Most Amazing Medical Breakthroughs

Futuristic medical techniques allow the paralyzed to move, and dramatic transplants let patients regain their freedom.

Medical innovations can seem so futuristic that some would call them miracles. From paralyzed patients controlling robotic arms to researchers who grow new body parts, the medical world is fast changing. In recent years, the number of new inventions in medical information technology has tripled, according to Chris Coburn, executive director of Cleveland Clinic Innovations.

What's next on the horizon? New technologies could broaden the definition of traditional medical settings.

"Some can be delivered in the home, at work, or in the mall," Coburn said.

Cathy Hutchinson was paralyzed for 15 years but was able to take a sip of a cinnamon latte without help, after a team from BrainGate implanted a sensor in her brain. The team spent several years fine-tuning the device until Hutchinson was able to move her robotic arm by thinking about it.

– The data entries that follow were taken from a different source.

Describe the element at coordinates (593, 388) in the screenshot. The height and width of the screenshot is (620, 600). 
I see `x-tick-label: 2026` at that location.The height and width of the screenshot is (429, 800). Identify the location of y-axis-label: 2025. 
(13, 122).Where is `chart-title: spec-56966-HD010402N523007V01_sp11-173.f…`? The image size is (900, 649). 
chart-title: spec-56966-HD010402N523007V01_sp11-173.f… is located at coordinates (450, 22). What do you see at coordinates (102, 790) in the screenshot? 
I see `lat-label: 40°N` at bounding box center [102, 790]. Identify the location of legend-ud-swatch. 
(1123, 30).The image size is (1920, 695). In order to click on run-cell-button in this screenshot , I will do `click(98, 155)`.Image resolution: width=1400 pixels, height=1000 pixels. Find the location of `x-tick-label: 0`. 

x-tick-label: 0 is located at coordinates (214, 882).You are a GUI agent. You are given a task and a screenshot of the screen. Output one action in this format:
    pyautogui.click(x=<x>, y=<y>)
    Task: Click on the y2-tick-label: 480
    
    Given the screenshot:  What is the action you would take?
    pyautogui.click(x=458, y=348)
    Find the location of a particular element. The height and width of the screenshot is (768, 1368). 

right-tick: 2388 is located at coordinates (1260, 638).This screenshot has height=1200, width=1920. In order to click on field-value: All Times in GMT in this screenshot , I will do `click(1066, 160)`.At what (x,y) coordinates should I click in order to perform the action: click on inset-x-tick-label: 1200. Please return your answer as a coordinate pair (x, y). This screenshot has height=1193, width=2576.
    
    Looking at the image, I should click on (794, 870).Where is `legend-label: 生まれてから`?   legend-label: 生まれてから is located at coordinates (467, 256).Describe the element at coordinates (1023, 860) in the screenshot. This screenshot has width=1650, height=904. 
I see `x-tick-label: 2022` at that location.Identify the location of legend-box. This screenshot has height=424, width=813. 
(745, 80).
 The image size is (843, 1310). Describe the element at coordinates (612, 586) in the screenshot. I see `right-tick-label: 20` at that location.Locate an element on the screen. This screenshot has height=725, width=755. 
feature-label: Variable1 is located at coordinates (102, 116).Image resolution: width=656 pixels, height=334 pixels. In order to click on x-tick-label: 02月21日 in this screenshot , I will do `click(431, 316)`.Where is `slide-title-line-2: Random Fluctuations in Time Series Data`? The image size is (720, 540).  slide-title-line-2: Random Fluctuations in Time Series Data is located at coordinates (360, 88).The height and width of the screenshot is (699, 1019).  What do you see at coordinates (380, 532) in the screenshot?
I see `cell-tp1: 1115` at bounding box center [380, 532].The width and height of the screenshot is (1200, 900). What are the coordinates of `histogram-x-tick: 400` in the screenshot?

The BrainGate sensor taps into the flurry of brain activity, recording electrical signals that can be translated into movement commands.

When Edward Ives was born in August 2012, his heart beat over 300 times a minute. Doctors diagnosed him with supraventricular tachycardia, and sent him to University College London Hospital for a novel treatment: doctors wrapped him in cold gel to drop his body temperature from 98.6F to 91.1F.

The cold slowed his metabolism, and a defibrillator helped slow his heart rate. After four days, doctors started raising his temperature: one degree Celsius per day. "As soon as his heart started beating normally everything began to improve," his mother, Claire Ives, told The Telegraph. "He'd been really puffy because his kidneys weren't working, but all of a sudden he looked like a normal baby again."

Iraq war vet Brendan Marrocco lost his arms and legs when his unit was attacked near Baghdad. But after a double arm transplant, he could throw a ball again.

Marrocco was the seventh double-arm or double-hand transplant in the U.S.

"He has a very optimistic outlook on life, which is what makes him such a good candidate," said Dr. W.P. Andrew Lee, the plastic surgery chief at Johns Hopkins who led the team that performed Marrocco's transplant and the the country's first double-hand transplant. "He's excited about having the new arms and determined to make them as good as possible."

Sure, technology could probably eventually be developed to diagnose cancer via a patient's breath, but it turns out that dogs can do it naturally.

German scientists tested two German shepherds, a Labrador retriever, and an Australian shepherd. Each dog sniffed the breath of 220 patients, correctly identifying lung cancer at a rate of 71 percent. They also ruled out cancer in 372 out of 400 samples.

Other research has shown that dogs have had some success at identifying bladder cancer, colon cancer, breast cancer and have detected low blood sugar in diabetics.

Patients who suffer from the worst type of headache -- cluster headaches, also known as suicide headaches -- may be able to control the pain with a remote control. Doctors at the Cleveland Clinic surgically implanted an almond-sized device behind the upper jaw of 32 patients in a study in Europe, and 67 percent reported pain relief when they activated it through a remote control pressed to their cheek.

"A low frequency of stimulation induced cluster headaches, and high stimulation reduced it," said Dr. Frank Papay, chair of the Department of Dermatology and Plastic Surgery at Cleveland Clinic.

Surgeons have fashioned tracheas from plastic to replace organs damaged by cancer. The patients' own stem cells are used to build the trachea, lessening the chance of their bodies rejecting the new organs. Building new organs from scratch eliminates the need for donors and transplants, and reduces the number of patients who die waiting for one.

When car accidents left five Mexican boys unable to urinate normally, doctors at the Wake Forest Institute for Regenerative Medicine went to work to grow new uethras. They took tiny tissue samples from each boy, and multiplied cells from the tissue until they numbered 100 million. They also fashioned tubes out of biodegradable material.

When they introduced the cells to the tubes, the cells grew around the cylinders and the scientists sewed them into each boy's body. Then, everyone waited. Six years later, the boys were peeing normally, and the doctors reported their success in The Lancet. Doctors have had similar success implanting bladders engineered in the laboratory into young patients with spina bifida.